(Saved entries)
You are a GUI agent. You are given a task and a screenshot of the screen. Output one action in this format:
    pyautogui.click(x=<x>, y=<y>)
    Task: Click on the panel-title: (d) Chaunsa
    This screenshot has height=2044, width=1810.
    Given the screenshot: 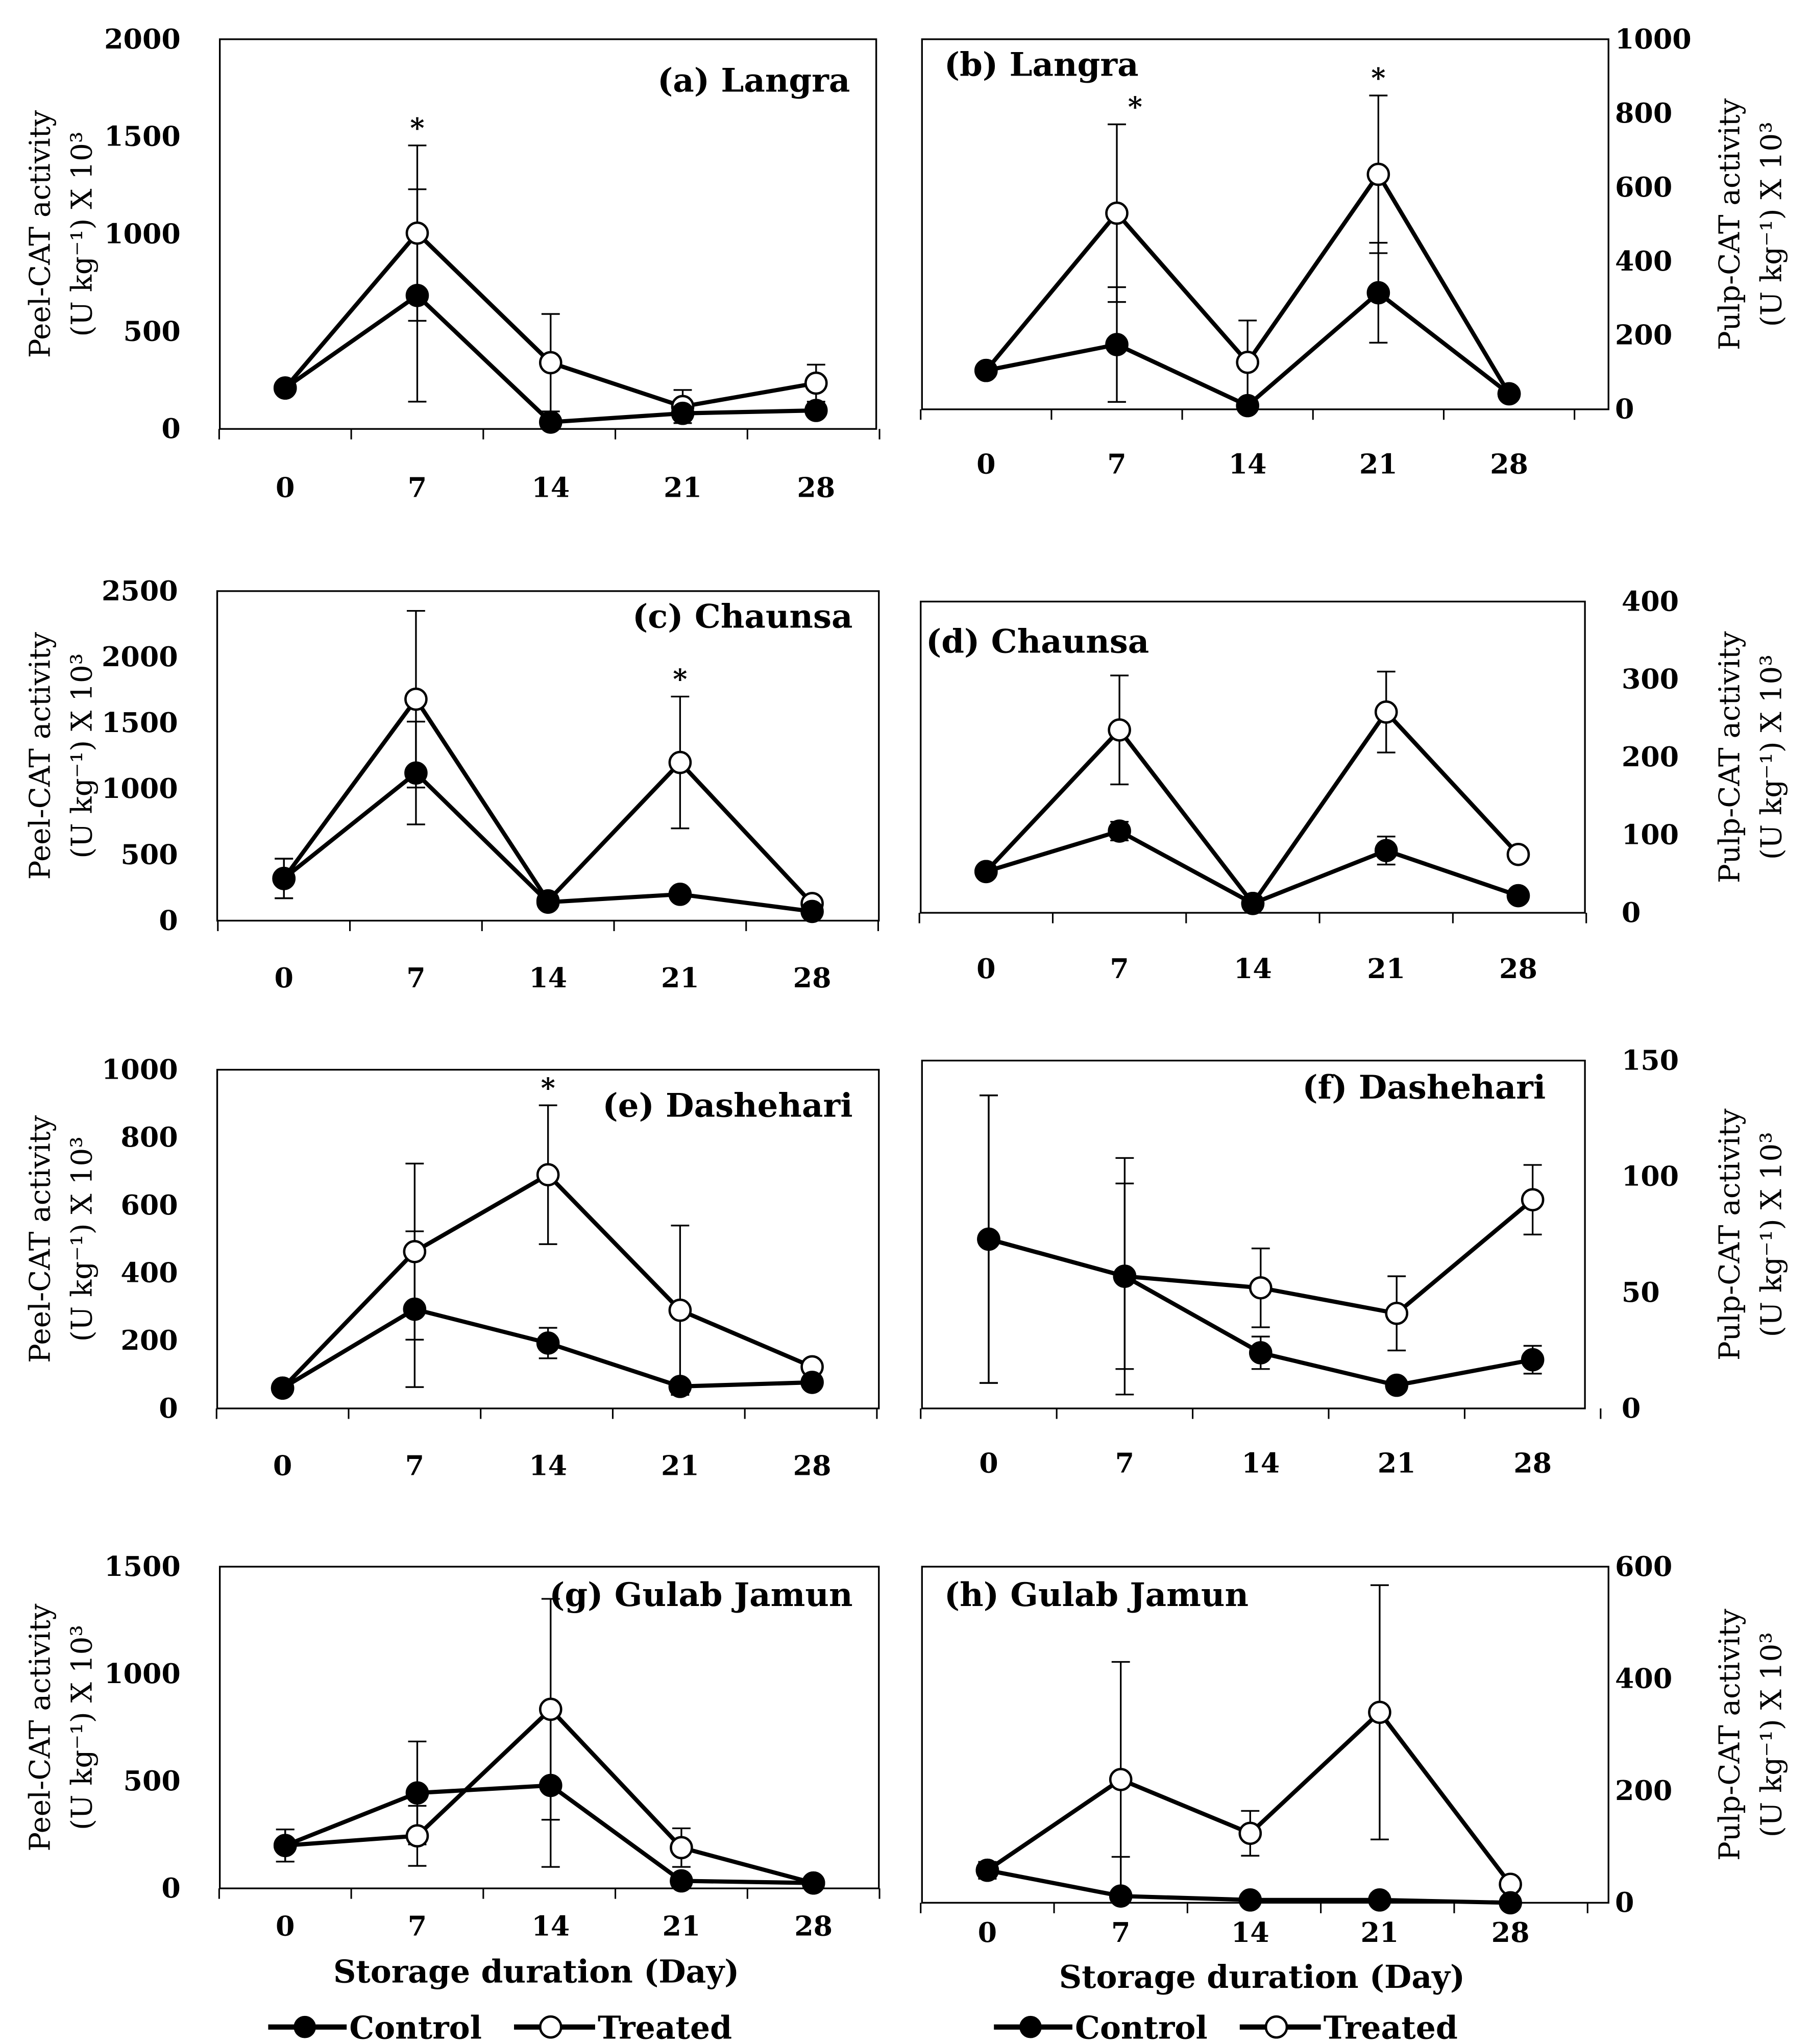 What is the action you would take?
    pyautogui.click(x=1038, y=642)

---

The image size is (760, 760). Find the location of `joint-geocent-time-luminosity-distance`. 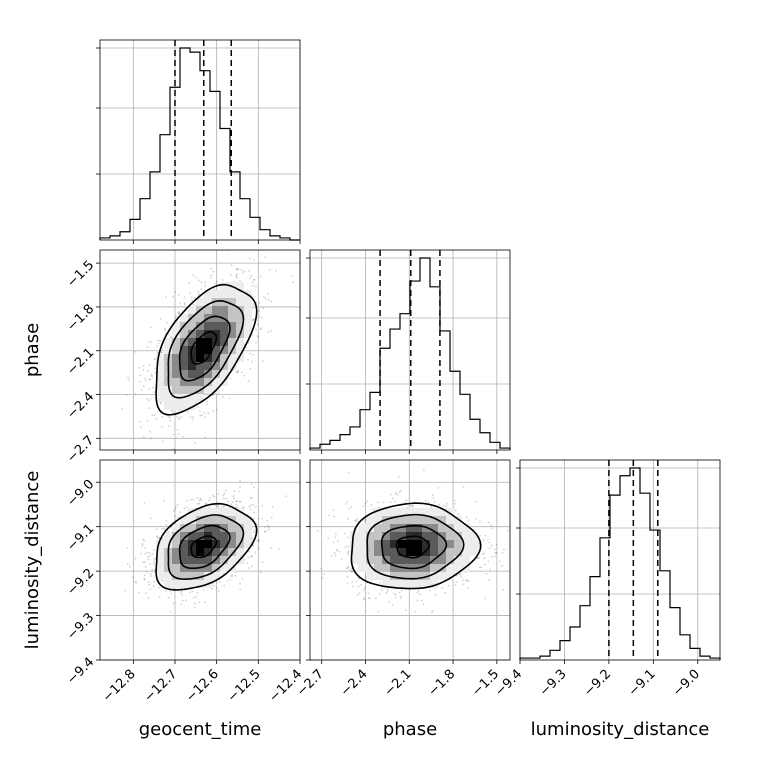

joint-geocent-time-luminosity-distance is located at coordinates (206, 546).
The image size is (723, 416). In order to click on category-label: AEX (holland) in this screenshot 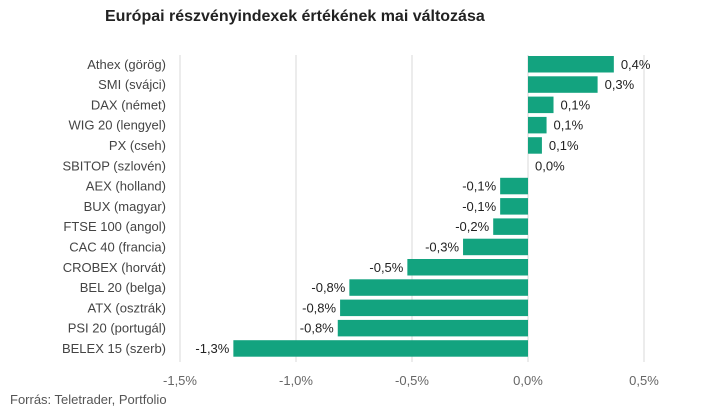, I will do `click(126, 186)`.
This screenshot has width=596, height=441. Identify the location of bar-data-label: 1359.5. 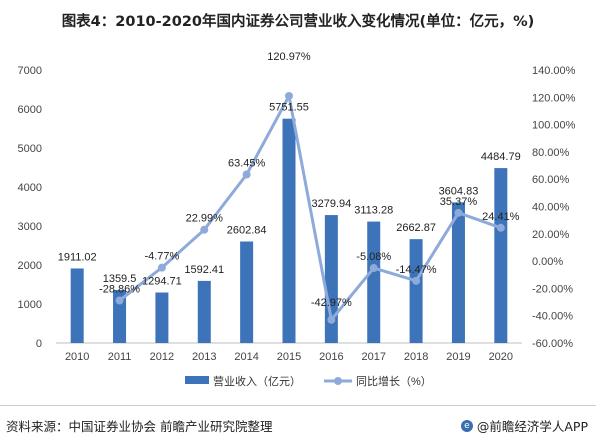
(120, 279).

[Task directions]
Turn the saved entries from the line with "This screenshot has width=596, height=441." to the line with "(120, 279)." into a numbered list, skipping any blank lines. Leave the pictures out.

[Answer to this task]
1. This screenshot has width=596, height=441. Identify the location of bar-data-label: 1359.5. 
2. (120, 279).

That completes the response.